- **IHRE AUFGABEN**:
1) Wofür ist Brian Nichols laut der Filmkritik zu „Captive“ verurteilt?
2) Knüpfen Sie an das Ende der Filmkritik zu „Captive“ an und schreiben Sie sie weiter.

- **TEXTAUSZUG**:
Fotos: Flickr.com/Heather Paul (CC BY-ND 2.0); Flickr.com/Dave (CC BY-ND 2.0)

Captive – Gefangen in der eigenen Wohnung

Von Andrea Kroner

Ashley (Kate Mara) befindet sich am Tiefpunkt ihres Lebens: Sie ist drogenabhängig, alleinerziehend und hat Probleme bei der Arbeit. Doch als sie als Geisel genommen wird, ändert sich alles.

Zwei Welten prallen aufeinander

Ashley weiß nicht, wie sie mit den Problemen in ihrem Leben umgehen soll. Sie möchte unbedingt eine gute Mutter sein, für dieses Ziel ist sie bereit, alles zu tun. Sie besucht sogar eine Selbsthilfegruppe. Doch sie fällt trotzdem immer wieder in alte Muster zurück und schafft es nicht, von ihrer Sucht loszukommen.

Zeitgleich bricht Brian Nichols (David Oyelowo) aus seiner Zelle in einem Gerichtsgebäude aus. Er ist wegen Vergewaltigung verurteilt. Während seiner Flucht verletzt und tötet er mehrere Menschen ohne mit der Wimper zu zucken. Wieder in Freiheit zieht es ihn zunächst zu seinem neugeborenen Sohn, doch dort kreuzt auch die Polizei bald auf. Ihm wird schnell klar, dass seine ehemalige Freundin nichts mehr mit ihm zu tun haben möchte.

Deshalb fährt er ziellos weiter und stößt zufällig auf Ashley. Er bedroht sie und nimmt sie in ihrer eigenen Wohnung gefangen. Verzweifelt versucht die junge Frau zunächst, eine Fluchtmöglichkeit zu finden. Doch schon bald muss sie sich mit der Situation abfinden und sich ihrem Schicksal ergeben. Nach und nach kommen sich die beiden näher – sowohl auf menschlicher, als auch auf spiritueller Ebene. Denn sie verbindet mehr, als sie glauben. Wie es mit der Geiselnahme weitergeht und ob Nichols am Ende gefasst werden kann, wird sich zeigen.

- **BEREITGESTELLTE DATENSÄTZE**:
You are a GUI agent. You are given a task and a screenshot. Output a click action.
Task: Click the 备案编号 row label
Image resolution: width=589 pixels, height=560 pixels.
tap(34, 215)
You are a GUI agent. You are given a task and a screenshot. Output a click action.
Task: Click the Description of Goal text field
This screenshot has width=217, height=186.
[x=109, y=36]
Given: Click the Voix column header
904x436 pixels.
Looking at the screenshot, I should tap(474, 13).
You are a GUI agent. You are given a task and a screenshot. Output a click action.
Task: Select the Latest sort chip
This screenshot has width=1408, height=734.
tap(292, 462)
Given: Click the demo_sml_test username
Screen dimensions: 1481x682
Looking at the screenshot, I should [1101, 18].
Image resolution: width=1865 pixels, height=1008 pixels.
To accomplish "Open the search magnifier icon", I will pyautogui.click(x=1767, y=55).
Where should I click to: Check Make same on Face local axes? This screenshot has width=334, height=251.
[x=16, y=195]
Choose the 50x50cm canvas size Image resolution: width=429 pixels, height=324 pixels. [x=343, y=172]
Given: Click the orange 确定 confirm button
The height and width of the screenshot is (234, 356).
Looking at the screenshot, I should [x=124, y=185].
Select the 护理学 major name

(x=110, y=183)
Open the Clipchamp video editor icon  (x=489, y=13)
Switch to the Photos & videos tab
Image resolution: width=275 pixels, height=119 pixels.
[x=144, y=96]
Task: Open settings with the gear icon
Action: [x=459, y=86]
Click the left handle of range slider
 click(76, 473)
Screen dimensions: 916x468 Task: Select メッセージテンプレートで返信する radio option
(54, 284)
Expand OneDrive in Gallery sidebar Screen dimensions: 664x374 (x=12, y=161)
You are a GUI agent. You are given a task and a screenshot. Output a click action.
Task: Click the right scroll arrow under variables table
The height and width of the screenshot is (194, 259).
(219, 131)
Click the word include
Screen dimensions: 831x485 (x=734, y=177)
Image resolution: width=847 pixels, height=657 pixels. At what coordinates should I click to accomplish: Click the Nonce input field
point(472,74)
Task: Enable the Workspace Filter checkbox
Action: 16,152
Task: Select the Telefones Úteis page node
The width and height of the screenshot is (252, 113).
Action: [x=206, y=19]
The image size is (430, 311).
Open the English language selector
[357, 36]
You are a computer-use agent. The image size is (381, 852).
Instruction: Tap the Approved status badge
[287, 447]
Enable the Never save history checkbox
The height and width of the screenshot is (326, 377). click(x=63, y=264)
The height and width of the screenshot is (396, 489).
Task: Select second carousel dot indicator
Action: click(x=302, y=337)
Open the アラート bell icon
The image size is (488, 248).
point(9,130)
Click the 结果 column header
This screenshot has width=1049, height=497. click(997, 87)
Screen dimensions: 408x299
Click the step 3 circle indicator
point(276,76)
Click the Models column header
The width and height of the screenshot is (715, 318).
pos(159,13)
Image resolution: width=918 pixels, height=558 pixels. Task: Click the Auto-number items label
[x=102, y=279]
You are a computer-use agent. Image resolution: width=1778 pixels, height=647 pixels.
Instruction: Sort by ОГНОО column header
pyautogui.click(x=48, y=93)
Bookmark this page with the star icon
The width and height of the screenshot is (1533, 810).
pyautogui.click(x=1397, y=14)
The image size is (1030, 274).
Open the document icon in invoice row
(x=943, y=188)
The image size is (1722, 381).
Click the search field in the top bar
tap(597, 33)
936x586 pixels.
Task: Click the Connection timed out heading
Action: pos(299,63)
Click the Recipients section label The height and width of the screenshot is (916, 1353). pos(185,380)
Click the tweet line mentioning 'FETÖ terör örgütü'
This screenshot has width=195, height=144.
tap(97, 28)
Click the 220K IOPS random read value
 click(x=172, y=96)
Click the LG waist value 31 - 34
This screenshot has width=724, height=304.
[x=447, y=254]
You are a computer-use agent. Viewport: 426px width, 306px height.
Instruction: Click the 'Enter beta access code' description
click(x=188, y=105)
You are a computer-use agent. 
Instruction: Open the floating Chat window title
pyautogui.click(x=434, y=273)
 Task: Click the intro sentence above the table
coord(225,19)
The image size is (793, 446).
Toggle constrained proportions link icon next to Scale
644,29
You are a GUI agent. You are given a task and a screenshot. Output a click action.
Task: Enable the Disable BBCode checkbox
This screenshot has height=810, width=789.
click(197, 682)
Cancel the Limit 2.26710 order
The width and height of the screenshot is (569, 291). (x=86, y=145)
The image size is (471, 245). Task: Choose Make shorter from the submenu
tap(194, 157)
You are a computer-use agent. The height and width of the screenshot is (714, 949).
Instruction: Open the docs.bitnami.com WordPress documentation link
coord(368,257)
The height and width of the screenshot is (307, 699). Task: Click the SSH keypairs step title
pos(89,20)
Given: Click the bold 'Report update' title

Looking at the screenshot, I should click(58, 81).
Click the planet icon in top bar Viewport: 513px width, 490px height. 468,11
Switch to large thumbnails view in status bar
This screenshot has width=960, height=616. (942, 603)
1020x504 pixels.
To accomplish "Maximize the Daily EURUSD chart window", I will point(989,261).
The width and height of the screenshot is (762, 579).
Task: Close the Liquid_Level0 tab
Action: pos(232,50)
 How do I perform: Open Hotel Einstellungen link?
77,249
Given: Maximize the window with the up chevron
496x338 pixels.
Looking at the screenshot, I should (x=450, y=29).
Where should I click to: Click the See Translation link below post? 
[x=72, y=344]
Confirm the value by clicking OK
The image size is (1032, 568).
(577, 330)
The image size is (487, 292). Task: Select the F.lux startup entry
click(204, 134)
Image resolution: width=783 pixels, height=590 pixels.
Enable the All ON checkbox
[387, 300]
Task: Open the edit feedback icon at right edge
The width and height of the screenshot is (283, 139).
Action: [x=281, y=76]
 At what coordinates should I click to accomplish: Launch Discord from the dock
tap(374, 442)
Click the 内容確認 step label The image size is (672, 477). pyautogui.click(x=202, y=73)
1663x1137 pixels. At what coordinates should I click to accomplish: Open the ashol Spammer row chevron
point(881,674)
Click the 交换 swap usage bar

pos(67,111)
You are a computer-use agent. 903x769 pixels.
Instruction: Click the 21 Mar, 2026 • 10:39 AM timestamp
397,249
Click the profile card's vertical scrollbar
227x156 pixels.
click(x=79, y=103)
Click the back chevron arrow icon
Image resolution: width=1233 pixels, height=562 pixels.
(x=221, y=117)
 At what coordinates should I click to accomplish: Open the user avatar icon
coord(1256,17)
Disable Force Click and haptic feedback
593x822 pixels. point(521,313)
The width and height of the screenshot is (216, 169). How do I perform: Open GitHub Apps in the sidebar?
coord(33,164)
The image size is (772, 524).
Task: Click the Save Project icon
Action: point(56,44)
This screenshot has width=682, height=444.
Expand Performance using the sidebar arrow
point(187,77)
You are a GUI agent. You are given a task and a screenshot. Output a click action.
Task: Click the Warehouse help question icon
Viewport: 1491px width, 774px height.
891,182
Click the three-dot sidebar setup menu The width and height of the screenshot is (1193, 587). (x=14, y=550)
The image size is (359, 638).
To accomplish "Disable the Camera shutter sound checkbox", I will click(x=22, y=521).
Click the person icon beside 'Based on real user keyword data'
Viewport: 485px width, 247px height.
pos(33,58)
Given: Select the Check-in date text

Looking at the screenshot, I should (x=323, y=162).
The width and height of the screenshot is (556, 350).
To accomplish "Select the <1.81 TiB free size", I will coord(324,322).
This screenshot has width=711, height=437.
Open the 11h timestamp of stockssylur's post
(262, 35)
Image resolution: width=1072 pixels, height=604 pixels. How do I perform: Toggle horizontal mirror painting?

- **ANTWORTEN NACH PUNKTEN**:
1) Er ist wegen Vergewaltigung verurteilt.

2)
Eine wahre Begebenheit

Mit diesen Worten wollen viele Filme Zuschauer gewinnen und einen realen Bezug schaffen. Und natürlich trägt es enorm zum Spannungsaufbau bei, sich vorzustellen, dass diese Geschichte sich wirklich in ähnlicher Form zugetragen hat. In diesem Film wurden sogar die Originalnamen der Protagonisten beibehalten. Damit es noch authentischer wirkt, waren zusätzlich im Abspann weitere interessante Informationen über den Vorfall und Bilder oder Videos der Beteiligten zu sehen. Dadurch wurde das reale Geschehen sehr gut in den Film integriert.

Die Tiefe fehlt

An sich behandelt der Film ein sehr spannendes Thema: eine Täter-Opfer-Beziehung. Doch leider kratzt er an vielen Stellen nur an der Oberfläche. Besonders Hintergründe und psychologische Prozesse bleiben oft im Dunkeln. So wird für die Ermittlungen zwar der behandelnde Psychologe von Nichols befragt. Jedoch erzählt dieser nur, sein Patient behaupte, die Tat nicht begangen zu haben. Dieser interessante Punkt wird jedoch nicht näher behandelt, im Gegenteil: Danach hört man nichts mehr davon, weder von den Ermittlern, noch von Nichols selbst.

Auch die Beweggründe beider Protagonisten bleiben sehr oberflächlich. Man versteht als Zuschauer nicht, was Nichols dazu gebracht hat, jemanden zu vergewaltigen oder gar umzubringen. Aber auch Ashleys Lebensgeschichte wird nur angerissen. Man bekommt zwar einen Eindruck von ihrer derzeitigen Situation, erfährt jedoch nicht, wie es dazu gekommen ist. Deshalb gestaltet es sich im Allgemeinen als sehr schwierig, sich in die Personen hineinversetzen zu können.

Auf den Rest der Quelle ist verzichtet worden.